# [List of tasks]
1. Please quote the passage of the blog post between "Oh crap! I'm" and "some smores now.", inclusive, word for word.
2. Print the records from their first line through the line containing "This screenshot has", inclusive, reproducing each line unchanged.

Oh please Rosie/Rush, feed me all my thoughts and opinions. I bow down to your superior knowledge on . . . hmm. . . . on Tom Cruise/oxycotin (that also might be a frightening combination).

Then there's those who cannot attempt anything more than a long, overdramaticized, overpublicized, whiny ass emotional plea (the good old pathos for Michael Moore and Laura Ingle). Yes, a never-ending string of unsupported emotional babble will definitely sway my view. Of course I don't need you to support anything you say with actual facts. All you have to say is that Bush is murdering our youth to support big business/Democrats turning America into Upper Mexico and replacing English with Spanish, and I will believe!

Oh crap! I'm being torn asunder (always wanted to use that word)! I must believe both, for they are absolutely, positively 100% right, and if I don't believe both I will be roasted like a marshmallow on a campfire, charred and feathered. . .

I think I will go make some smores now.

Monday, May 21, 2007

This I Believe

NPR does a weekly series called "This I Believe," where people record a short essay that starts off with "I believe" and then fill in the rest. I decided I would do my own, written rather than oral, version of this.

I believe everyone should drive like me. I have long believed this, despite the fact my husband would argue the opposite (okay, so I did just get a speeding ticket [I will save that story for another blog]).

For one, I do not drive slow in the fast lane. I actually pass the person I intend to, and then get over. This also means that I do not slow down when I am passing someone on the interstate, nor do I hover next to the car I am passing, blocking all people behind me.

I do not slow down on an ACCELERATION ramp, nor do I come to a complete stop at the end of said ramp. I actually continually speed up until I merge with traffic.

I do not drive 10 or more miles under the speed limit, blocking all traffic behind me on a two lane road. Additionally, once I get to a place where there is a passing lane or just a place to pass, I do not suddenly speed up 20+ miles per hour (the other day I actually followed a car on a two lane road going 45 miles per hour. When we got to a passing lane, I ended up doing 90 to get around the car!).

Stored dataset records
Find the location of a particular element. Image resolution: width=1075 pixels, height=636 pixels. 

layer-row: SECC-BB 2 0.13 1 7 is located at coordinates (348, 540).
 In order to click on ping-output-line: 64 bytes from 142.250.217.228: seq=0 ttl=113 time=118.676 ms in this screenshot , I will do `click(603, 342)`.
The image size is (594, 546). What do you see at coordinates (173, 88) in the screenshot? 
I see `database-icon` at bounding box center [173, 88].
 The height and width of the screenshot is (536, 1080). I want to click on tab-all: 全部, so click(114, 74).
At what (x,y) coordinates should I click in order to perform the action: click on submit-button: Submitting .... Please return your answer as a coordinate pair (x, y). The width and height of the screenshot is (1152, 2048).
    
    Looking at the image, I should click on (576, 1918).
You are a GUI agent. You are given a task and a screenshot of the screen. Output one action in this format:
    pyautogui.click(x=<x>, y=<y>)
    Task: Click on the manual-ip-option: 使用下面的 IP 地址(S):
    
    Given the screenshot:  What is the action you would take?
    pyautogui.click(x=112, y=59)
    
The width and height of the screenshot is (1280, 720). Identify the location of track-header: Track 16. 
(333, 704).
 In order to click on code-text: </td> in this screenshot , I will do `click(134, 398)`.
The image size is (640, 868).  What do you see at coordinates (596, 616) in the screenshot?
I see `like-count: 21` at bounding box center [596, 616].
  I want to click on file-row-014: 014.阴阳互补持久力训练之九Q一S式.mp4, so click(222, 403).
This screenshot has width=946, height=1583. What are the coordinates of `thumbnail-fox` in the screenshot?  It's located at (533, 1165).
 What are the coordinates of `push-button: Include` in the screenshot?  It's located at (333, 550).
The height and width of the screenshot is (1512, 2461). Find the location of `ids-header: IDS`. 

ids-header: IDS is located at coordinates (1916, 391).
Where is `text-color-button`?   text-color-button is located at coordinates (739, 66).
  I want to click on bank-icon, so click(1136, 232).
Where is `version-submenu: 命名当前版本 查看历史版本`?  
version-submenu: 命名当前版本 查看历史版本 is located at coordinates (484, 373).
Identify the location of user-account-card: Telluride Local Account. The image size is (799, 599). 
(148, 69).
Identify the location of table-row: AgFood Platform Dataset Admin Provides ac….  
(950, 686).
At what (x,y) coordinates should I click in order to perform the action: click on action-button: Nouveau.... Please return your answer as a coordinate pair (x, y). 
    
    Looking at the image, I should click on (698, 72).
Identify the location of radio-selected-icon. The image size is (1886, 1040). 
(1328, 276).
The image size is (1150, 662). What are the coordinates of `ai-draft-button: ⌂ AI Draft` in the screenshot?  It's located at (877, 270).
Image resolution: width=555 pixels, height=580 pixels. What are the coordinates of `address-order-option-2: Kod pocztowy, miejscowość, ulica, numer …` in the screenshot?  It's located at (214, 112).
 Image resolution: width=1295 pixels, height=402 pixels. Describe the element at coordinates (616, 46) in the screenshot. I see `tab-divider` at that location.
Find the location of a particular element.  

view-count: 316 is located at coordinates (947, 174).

# [Responses to the exercise]
1.
Oh crap! I'm being torn asunder (always wanted to use that word)! I must believe both, for they are absolutely, positively 100% right, and if I don't believe both I will be roasted like a marshmallow on a campfire, charred and feathered. . .

I think I will go make some smores now.

2.
Find the location of a particular element. Image resolution: width=1075 pixels, height=636 pixels. 

layer-row: SECC-BB 2 0.13 1 7 is located at coordinates (348, 540).
 In order to click on ping-output-line: 64 bytes from 142.250.217.228: seq=0 ttl=113 time=118.676 ms in this screenshot , I will do `click(603, 342)`.
The image size is (594, 546). What do you see at coordinates (173, 88) in the screenshot? 
I see `database-icon` at bounding box center [173, 88].
 The height and width of the screenshot is (536, 1080). I want to click on tab-all: 全部, so click(114, 74).
At what (x,y) coordinates should I click in order to perform the action: click on submit-button: Submitting .... Please return your answer as a coordinate pair (x, y). The width and height of the screenshot is (1152, 2048).
    
    Looking at the image, I should click on (576, 1918).
You are a GUI agent. You are given a task and a screenshot of the screen. Output one action in this format:
    pyautogui.click(x=<x>, y=<y>)
    Task: Click on the manual-ip-option: 使用下面的 IP 地址(S):
    
    Given the screenshot:  What is the action you would take?
    pyautogui.click(x=112, y=59)
    
The width and height of the screenshot is (1280, 720). Identify the location of track-header: Track 16. 
(333, 704).
 In order to click on code-text: </td> in this screenshot , I will do `click(134, 398)`.
The image size is (640, 868).  What do you see at coordinates (596, 616) in the screenshot?
I see `like-count: 21` at bounding box center [596, 616].
  I want to click on file-row-014: 014.阴阳互补持久力训练之九Q一S式.mp4, so click(222, 403).
This screenshot has width=946, height=1583. What are the coordinates of `thumbnail-fox` in the screenshot?  It's located at (533, 1165).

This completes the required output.